### Tasks to carry out
[a] How many additions and deletions does the commit page report?
[b] Return the part of the commit page from "Co-authored-by: Tom Limoncelli" to "refuse all CAs)", copied word for word.
Passage: Begin
FEATURE: CAA_BUILDER: add issue_critical and issuewild_critical (#2728)

Co-authored-by: Tom Limoncelli <tlimoncelli@stackoverflow.com>
2024-05-11 05:55:12 +00:00 · 2023-12-18 15:35:10 +01:00
parent 36f6b19943
commit edf047102b
3 changed files with 84 additions and 15 deletions
--- a/commands/types/dnscontrol.d.ts
+++ b/commands/types/dnscontrol.d.ts
@ -398,7 +398,9 @@ declare function CAA(name: string, tag: "issue" | "issuewild" | "iodef", value:
 * * `iodef:` Report all violation to configured mail address.
 * * `iodef_critical:` This can be `true` or `false`. If enabled and CA does not support this record, then certificate issue will be refused. (Optional. Default: `false`)
 * * `issue:` An array of CAs which are allowed to issue certificates. (Use `"none"` to refuse all CAs)
+ * * `issue_critical:` This can be `true` or `false`. If enabled and CA does not support this record, then certificate issue will be refused. (Optional. Default: `false`)
 * * `issuewild:` An array of CAs which are allowed to issue wildcard certificates. (Can be simply `"none"` to refuse issuing wildcard certificates for all CAs)
+ * * `issuewild_critical:` This can be `true` or `false`. If enabled and CA does not support this record, then certificate issue will be refused. (Optional. Default: `false`)
Passage: End
Material provided: Begin
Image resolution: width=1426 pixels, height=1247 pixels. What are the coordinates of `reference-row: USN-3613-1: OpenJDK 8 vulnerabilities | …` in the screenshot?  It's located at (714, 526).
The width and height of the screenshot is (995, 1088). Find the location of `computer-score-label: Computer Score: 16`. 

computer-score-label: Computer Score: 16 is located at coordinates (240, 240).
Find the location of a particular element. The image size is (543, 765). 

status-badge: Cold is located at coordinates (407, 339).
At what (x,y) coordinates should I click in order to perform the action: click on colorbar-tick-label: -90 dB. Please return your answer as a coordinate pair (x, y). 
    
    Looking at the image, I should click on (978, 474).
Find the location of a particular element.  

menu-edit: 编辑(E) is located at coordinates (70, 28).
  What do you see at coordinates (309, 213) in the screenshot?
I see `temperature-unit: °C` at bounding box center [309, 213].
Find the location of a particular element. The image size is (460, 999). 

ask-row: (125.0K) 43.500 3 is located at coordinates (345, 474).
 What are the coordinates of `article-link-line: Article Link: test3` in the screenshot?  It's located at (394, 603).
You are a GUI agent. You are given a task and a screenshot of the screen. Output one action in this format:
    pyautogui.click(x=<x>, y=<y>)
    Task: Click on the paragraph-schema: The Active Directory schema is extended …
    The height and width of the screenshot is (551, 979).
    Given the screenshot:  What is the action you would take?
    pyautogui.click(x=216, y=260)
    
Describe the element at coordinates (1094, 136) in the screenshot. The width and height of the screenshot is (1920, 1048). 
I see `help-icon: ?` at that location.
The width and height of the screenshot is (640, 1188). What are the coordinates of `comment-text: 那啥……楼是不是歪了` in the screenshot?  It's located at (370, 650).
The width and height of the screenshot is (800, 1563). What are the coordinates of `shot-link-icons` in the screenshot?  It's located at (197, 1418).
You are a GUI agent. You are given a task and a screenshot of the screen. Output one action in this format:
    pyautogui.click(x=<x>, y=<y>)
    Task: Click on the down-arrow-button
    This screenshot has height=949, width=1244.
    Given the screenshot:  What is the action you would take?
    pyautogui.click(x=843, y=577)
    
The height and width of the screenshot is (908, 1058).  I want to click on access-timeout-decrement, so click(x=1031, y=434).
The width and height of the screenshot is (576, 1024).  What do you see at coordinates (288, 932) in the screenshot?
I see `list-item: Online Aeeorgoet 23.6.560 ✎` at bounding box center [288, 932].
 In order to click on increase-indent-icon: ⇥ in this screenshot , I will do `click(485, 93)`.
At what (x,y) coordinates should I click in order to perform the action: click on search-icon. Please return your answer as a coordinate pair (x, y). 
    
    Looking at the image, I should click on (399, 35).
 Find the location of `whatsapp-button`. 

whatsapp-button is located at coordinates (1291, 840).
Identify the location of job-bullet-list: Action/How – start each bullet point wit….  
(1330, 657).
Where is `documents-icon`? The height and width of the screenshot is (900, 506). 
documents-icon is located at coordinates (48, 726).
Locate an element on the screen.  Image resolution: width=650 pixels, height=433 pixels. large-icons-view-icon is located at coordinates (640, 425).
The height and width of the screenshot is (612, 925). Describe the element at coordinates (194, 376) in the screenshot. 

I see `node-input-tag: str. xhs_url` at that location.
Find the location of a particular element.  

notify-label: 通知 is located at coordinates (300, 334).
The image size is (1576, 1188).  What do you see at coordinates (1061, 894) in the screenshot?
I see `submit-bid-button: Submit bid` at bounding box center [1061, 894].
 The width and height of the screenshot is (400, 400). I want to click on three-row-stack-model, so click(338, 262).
Material provided: End
### Replies
[a] 84 additions and 15 deletions.

[b]
Co-authored-by: Tom Limoncelli <tlimoncelli@stackoverflow.com>
2024-05-11 05:55:12 +00:00 · 2023-12-18 15:35:10 +01:00
parent 36f6b19943
commit edf047102b
3 changed files with 84 additions and 15 deletions
--- a/commands/types/dnscontrol.d.ts
+++ b/commands/types/dnscontrol.d.ts
@ -398,7 +398,9 @@ declare function CAA(name: string, tag: "issue" | "issuewild" | "iodef", value:
 * * `iodef:` Report all violation to configured mail address.
 * * `iodef_critical:` This can be `true` or `false`. If enabled and CA does not support this record, then certificate issue will be refused. (Optional. Default: `false`)
 * * `issue:` An array of CAs which are allowed to issue certificates. (Use `"none"` to refuse all CAs)